Comment trouver un modèle en Dieu alors que celui-ci se complaît dans ce que je dois fuir moi-même. Bref, je me retrouvais dans la situation du « faites ce que je dis et pas ce que je fais »…
En y prêtant plus attention, la phrase offre pourtant une nuance subtile, une porte dérobée peut-être… Le sujet n’est pas le même: Dieu d’un côté, l’humain de l’autre. Comme si l’amour était une prérogative divine…
Un peu plus loin dans la même épître, l’apôtre déclare: l’amour est de Dieu, et quiconque aime est né de Dieu et connaît Dieu. (4.7)
Qu’est-ce que l’amour, au fond? un objet à acquérir? Une possession que Dieu me donne? Dieu est amour. L’amour est de Dieu. Ce n’est pas un état psychique que je possède ou une richesse à acquérir. C’est Dieu lui-même. Si Dieu est lui-même cet amour, alors ce n’est pas un objet.
Qu’est-ce que l’amour? Quiconque aime est né de Dieu et connaît Dieu.
L’amour n’est pas non plus mon aspiration à ceci ou cela ou mon attachement. L’amour ce n’est pas toutes ces beautés au travers desquelles je le vis. L’Amour c’est quand je peux enfin interagir avec liberté avec celui-ci ou cela dans ma vie. C’est pour ça que l’amour peut aussi se vivre dans la souffrance et le déchirement. L’amour est une action: aimer. L’amour c’est ce qui se passe, ce qui est dans l’air, dans le partage, l’échange, la relation.

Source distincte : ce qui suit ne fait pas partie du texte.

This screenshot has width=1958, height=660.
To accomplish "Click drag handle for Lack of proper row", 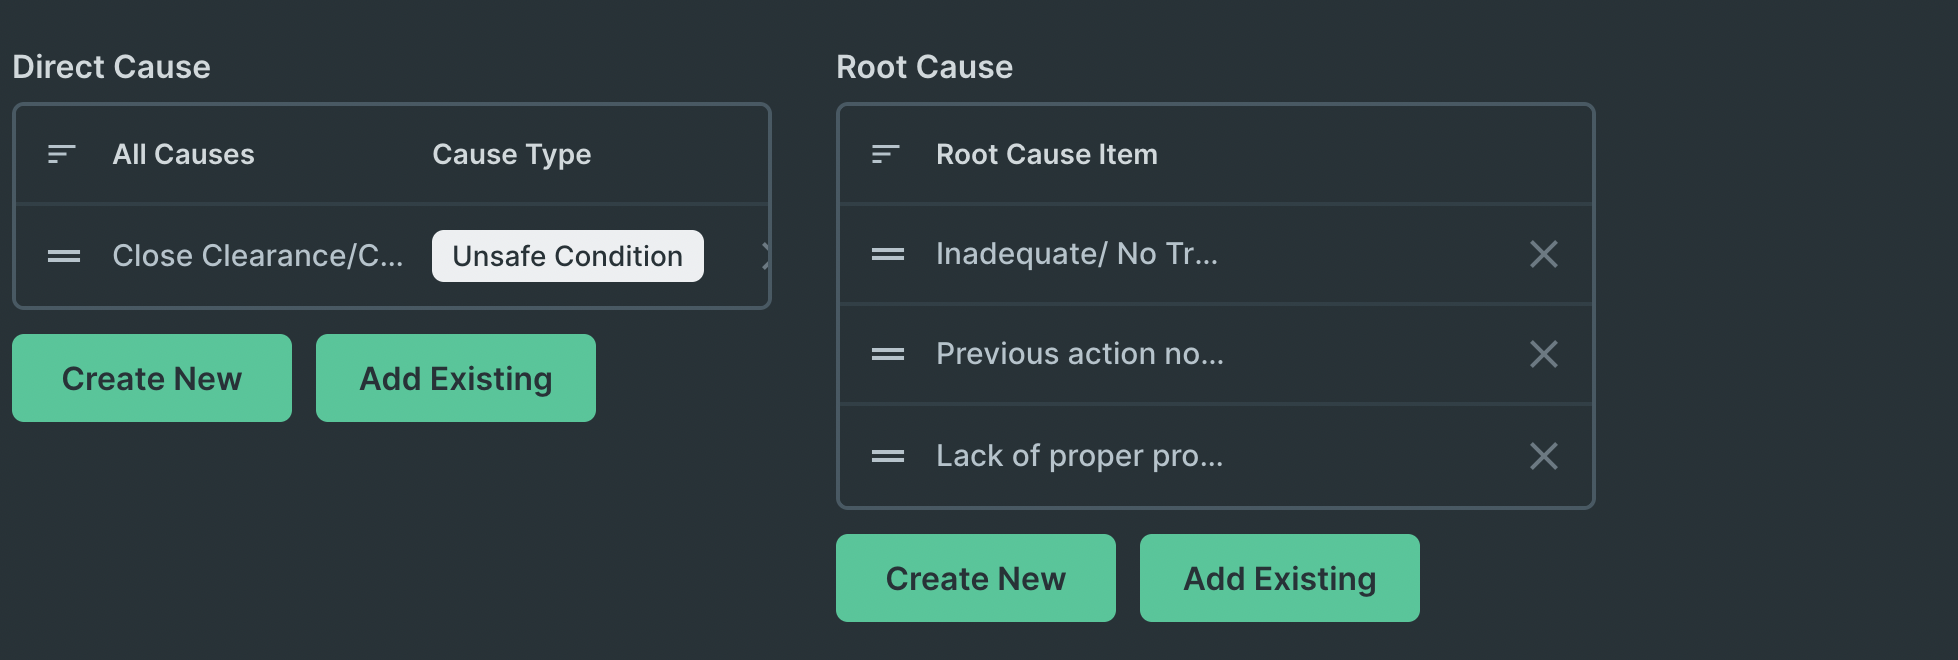I will [887, 456].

Alors si Dieu est amour, cela veut dire qu’il ne se résume plus pour moi à une chose, un objet spirituel en face de moi que je désire conquérir, une entité supérieur que j’essaie d’imaginer. Dieu est lui-même une relation: la Trinité. Dieu, c’est l’amour qui lie le Père, le Fils et le Saint-Esprit.
En Christ, l’humanité est conviée à cet amour.

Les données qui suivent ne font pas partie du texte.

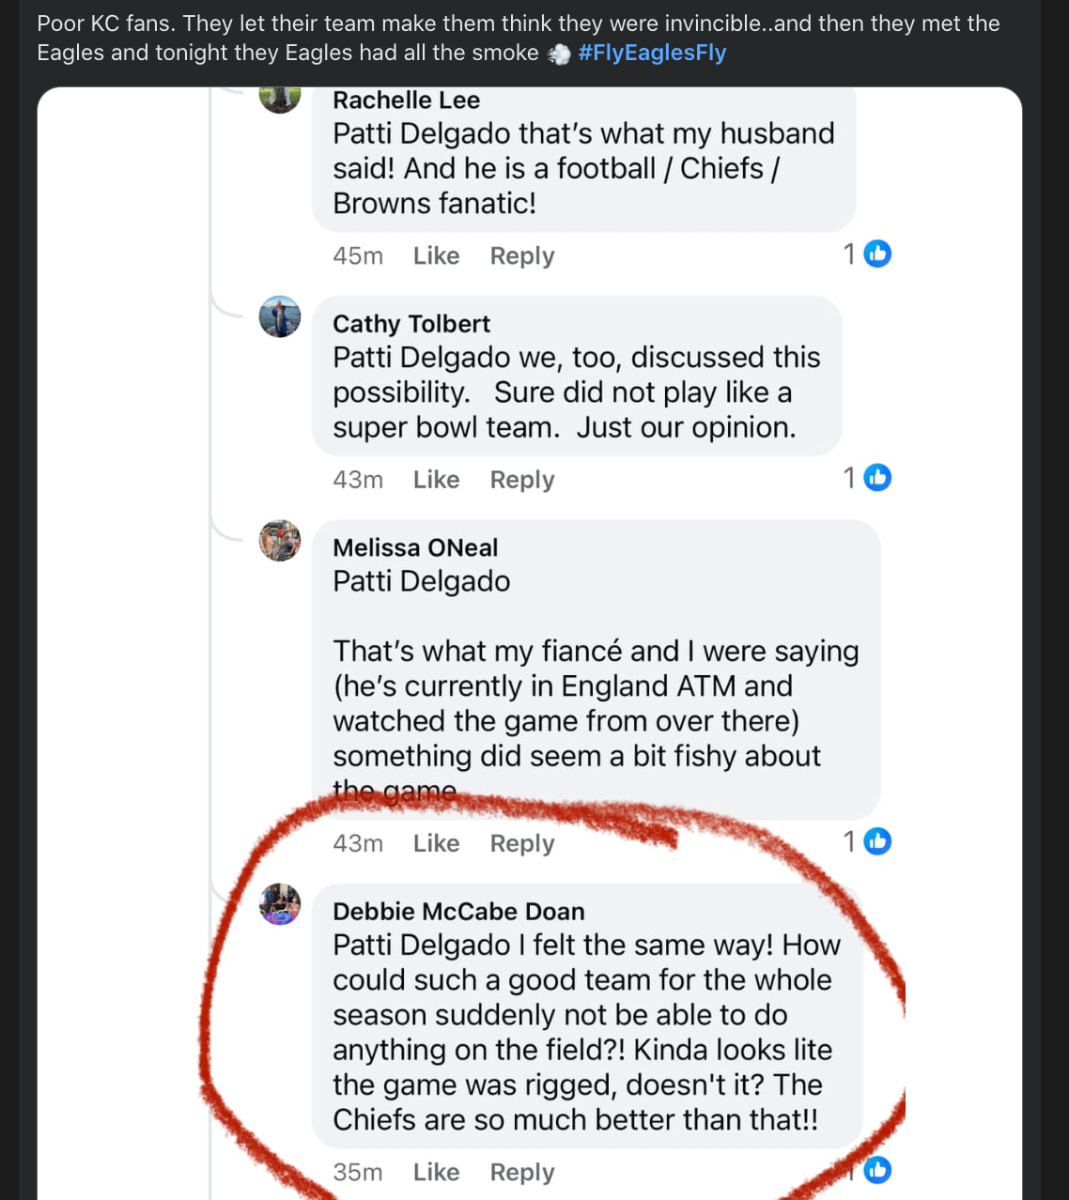Like Debbie McCabe Doan's comment
Image resolution: width=1069 pixels, height=1200 pixels.
tap(436, 1172)
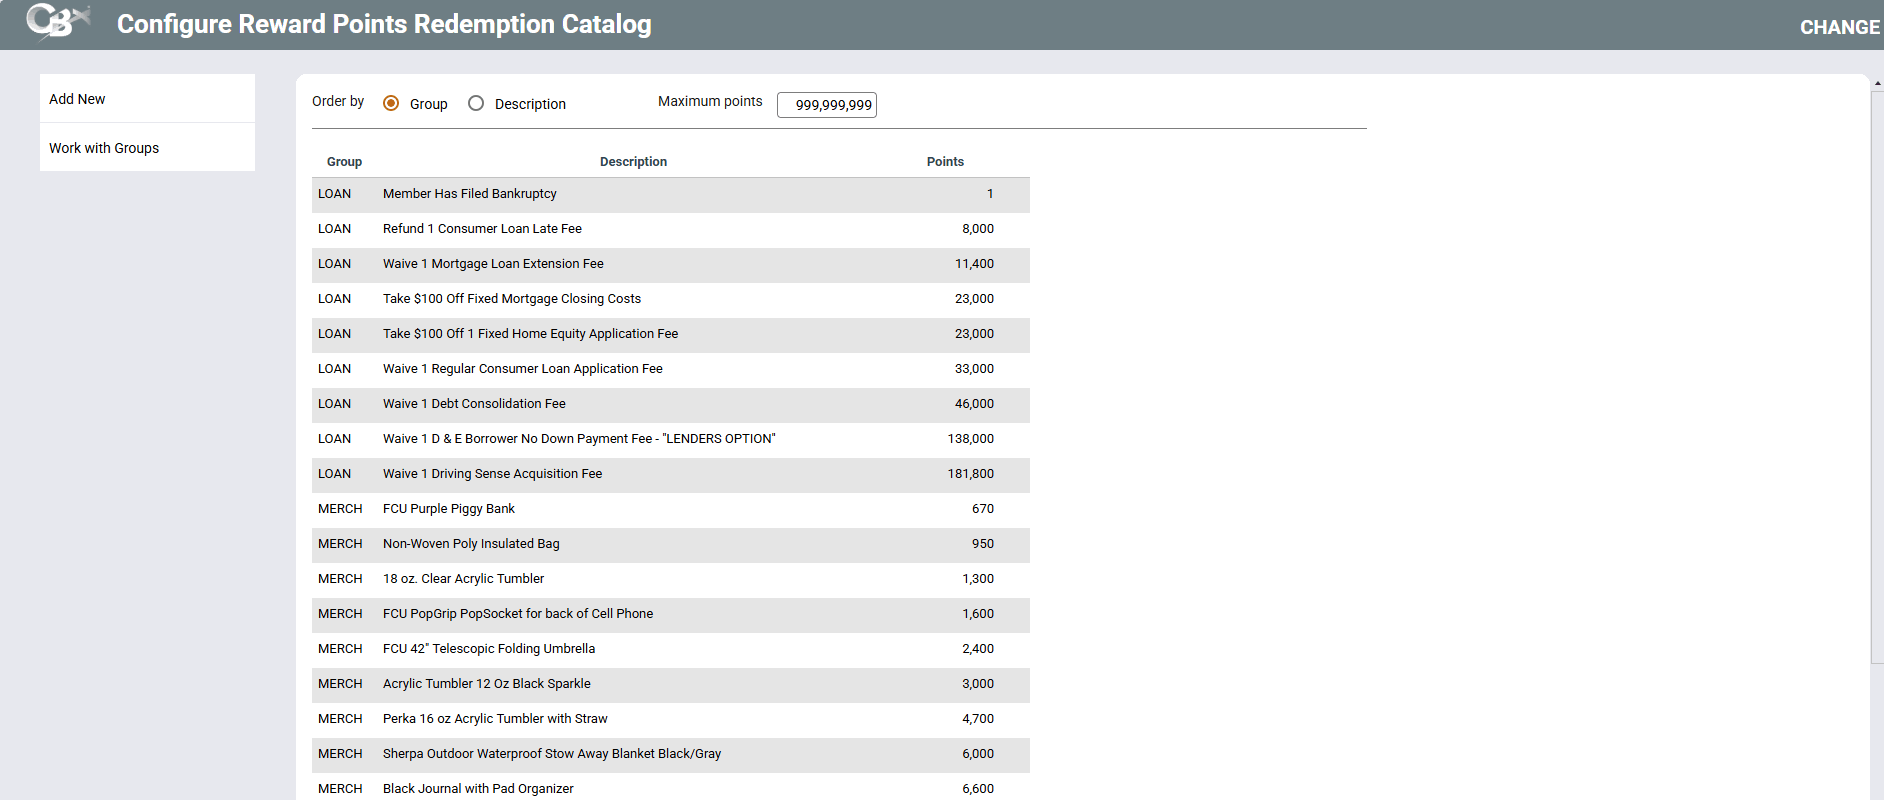Select Take $100 Off Fixed Mortgage Closing Costs

[511, 299]
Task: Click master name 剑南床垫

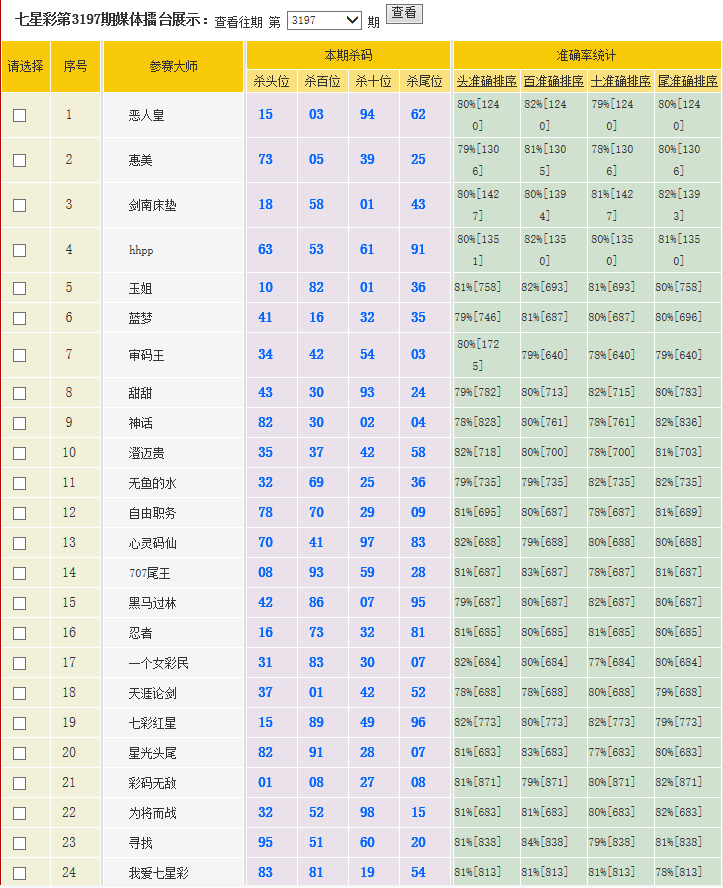Action: coord(153,205)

En ce sens, Dieu se manifeste dans le quotidien de ma vie. Il vit une relation avec moi dans les toutes petites choses de ma vie comme dans les grandes, dans la joie comme dans la détresse (vous savez, là où l’amour brille par son absence, dans toute sa contradiction). Il remplit ma vie de son amour, c’est-à-dire de sa présence, de partage, de liberté et d’interaction.

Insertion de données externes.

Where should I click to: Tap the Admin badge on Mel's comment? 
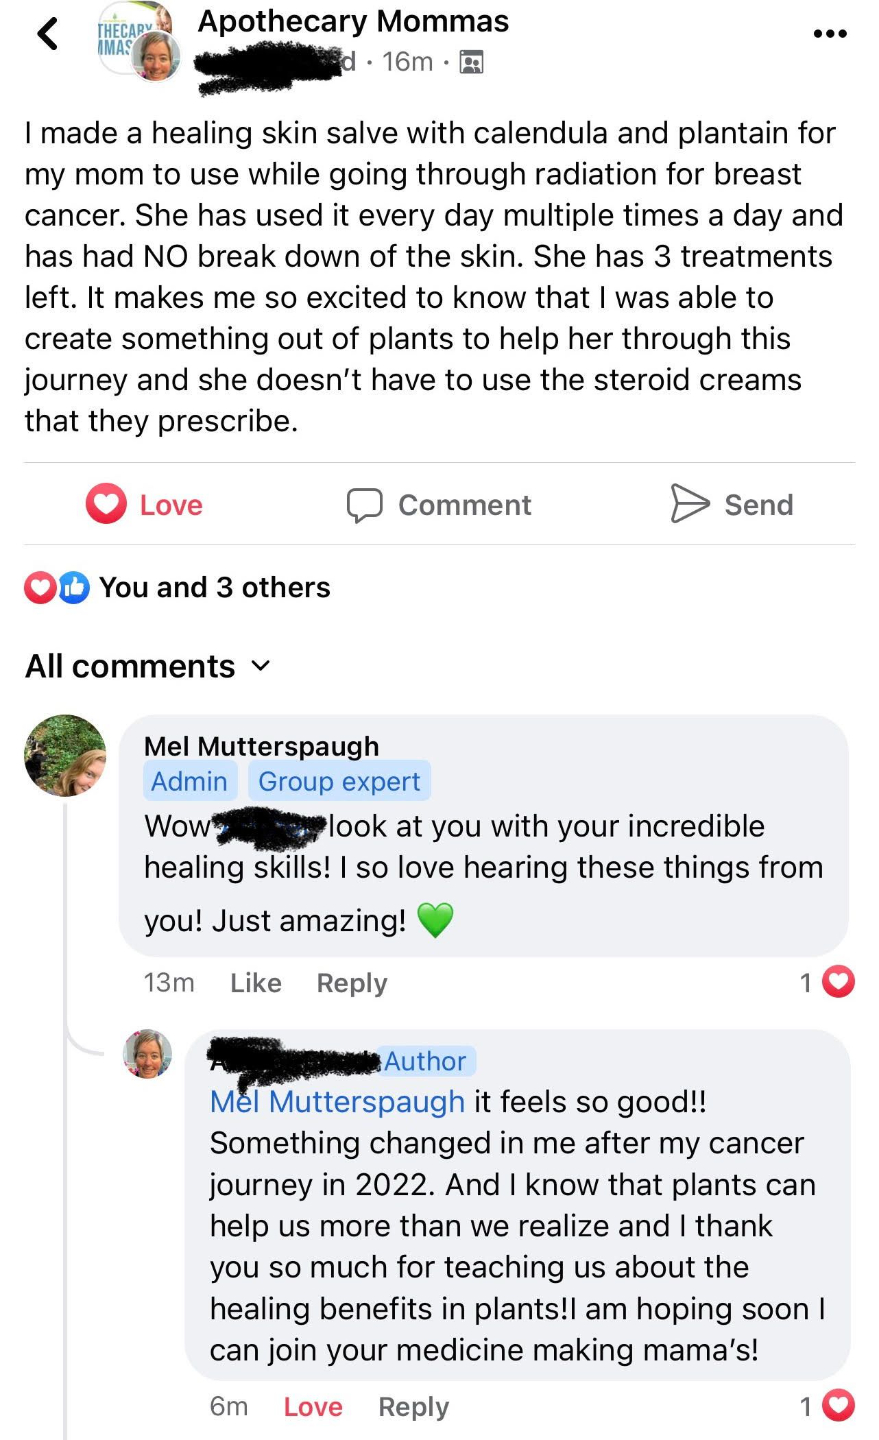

Qu’est-ce qui fait de l’humain ce qu’il est, ce qui le construit? C’est cette interaction qu’il vit avec tout ce qui l’entoure.
Qu’est-ce qui le bloque et l’empêche d’avancer? C’est quand il piège son cœur et son désir dans un objet, fut-il l’image qu’il se fait de Dieu ou même son amour, qu’il en oublie d’aimer, tout simplement… Il oublie qu’il est fait pour le mouvement, pour la communion, car l’humanité est en Christ parfaite, accomplie. L’humain est fait à son image.
Reconnaître que Jésus est le Fils de Dieu (4.15) c’est accepter que Dieu n’est pas un être supérieur très loin là-haut sur une montagne au dessus des nuages, mais qu’il est proche, qu’il est accessible, que l’humanité est bienvenue en lui, qu’elle est partie intégrante de sa communion, de ce qu’il est lui-même, c’est reconnaître que l’humain est compatible avec l’amour de Dieu, accepter qu’il peut y participer.
Nous sommes sensible à l’amour car nous sommes humains. Nous sommes sensibles à l’amour car nous sommes sensibles à Dieu. Aimer c’est réaliser qu’on participe à Dieu.
Alors ne pensez pas aimer le monde comme quelque chose qui vient de vous, comme une sorte d’aptitude. Ne passez pas à côté de ce que signifie aimer dans la révélation de Dieu en Jésus-Christ: L’amour est de Dieu et celui qui aime est né de Dieu et connaît Dieu. Aimer c’est découvrir comment Dieu aime le monde : il échange avec lui il échange avec l’humanité (c’est Christ!). Aimer c’est découvrir la communion à Dieu, de Dieu, c’est découvrir, en Christ, que nous sommes humains, de la famille de Dieu. Ne ratons pas l’amour véritable!